• **Passage to read**
All the candidates also said that a non binding Presidential Primary like Minnesota had in 1992 was a failed effort. "It's time to get rid of it unless we can get the state to pay the entire cost," Long said. The candidates also agreed that a change in the State's Primary Election to an earlier date would improve the electoral process. "There's not enough time between the primary which is on September 15th and the general which will be on November 3rd, for DFLer's to get their message across," Rest said. The candidates acknowledged their audience by saying that the teamwork between the county personnel and the Secretary of State's office was what made the election processes successful.

********

One member of the audience prepared for the evening by cranking a Guns and Roses tape and doing some serious head banging on his drive into the conference. It was the perfect buffer for one who constantly struggles with the mixture, and lack thereof, of the different spheres in his life. So successful has he been in separating the spheres that seldom do they ever intersect. Thus the mixture of GNR with this evening was deliberately startling. To remain detached is to strive to be the perpetual outsider looking in. To witness politics first hand and to be equally fascinated and repulsed by the political world is quite a contrast with being inspired by Axl Rose's gritty vocals. Which one is more important isn't the question so much as which one ultimately means more in this particular life.

• **Aim of the task**
Decide whether each statement below agrees with the passage on the candidates and the primary election, answering yes or no and quoting the deciding words of the passage. 1. The candidates agreed that moving the State's Primary Election to an earlier date would improve the electoral process. 2. The general election will be held on September 15th. 3. An audience member played a Guns and Roses tape on his drive into the conference. The lines that come after the passage are not needed.

• **Excerpted data**
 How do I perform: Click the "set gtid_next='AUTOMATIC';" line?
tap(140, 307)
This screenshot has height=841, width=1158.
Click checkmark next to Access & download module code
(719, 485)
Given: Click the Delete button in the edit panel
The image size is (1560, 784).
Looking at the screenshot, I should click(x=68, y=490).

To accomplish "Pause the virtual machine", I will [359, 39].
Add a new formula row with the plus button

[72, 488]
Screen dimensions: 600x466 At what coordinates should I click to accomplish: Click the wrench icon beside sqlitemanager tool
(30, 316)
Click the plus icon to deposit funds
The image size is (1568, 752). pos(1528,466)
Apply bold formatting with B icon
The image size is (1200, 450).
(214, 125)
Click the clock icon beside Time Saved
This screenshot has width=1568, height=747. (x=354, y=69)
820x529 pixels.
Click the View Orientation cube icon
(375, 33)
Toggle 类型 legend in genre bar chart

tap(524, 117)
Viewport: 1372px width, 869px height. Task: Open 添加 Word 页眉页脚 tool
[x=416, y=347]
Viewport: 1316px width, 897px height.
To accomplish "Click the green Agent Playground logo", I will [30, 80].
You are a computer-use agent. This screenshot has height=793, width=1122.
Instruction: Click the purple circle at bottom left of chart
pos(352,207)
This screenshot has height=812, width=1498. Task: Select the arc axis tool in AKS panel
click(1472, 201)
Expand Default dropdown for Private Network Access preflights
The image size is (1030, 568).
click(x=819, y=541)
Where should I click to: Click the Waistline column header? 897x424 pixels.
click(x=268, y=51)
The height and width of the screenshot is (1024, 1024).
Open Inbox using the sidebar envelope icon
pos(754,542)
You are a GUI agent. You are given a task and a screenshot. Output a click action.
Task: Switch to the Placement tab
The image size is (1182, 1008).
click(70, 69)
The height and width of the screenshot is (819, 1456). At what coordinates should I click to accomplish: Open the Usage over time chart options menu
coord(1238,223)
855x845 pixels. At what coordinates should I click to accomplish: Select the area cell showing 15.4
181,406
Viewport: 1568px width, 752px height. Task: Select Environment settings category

• **Response below**
1. Yes: "The candidates also agreed that a change in the State's Primary Election to an earlier date would improve the electoral process."
2. No: "the primary which is on September 15th and the general which will be on November 3rd"
3. Yes: "cranking a Guns and Roses tape and doing some serious head banging on his drive into the conference"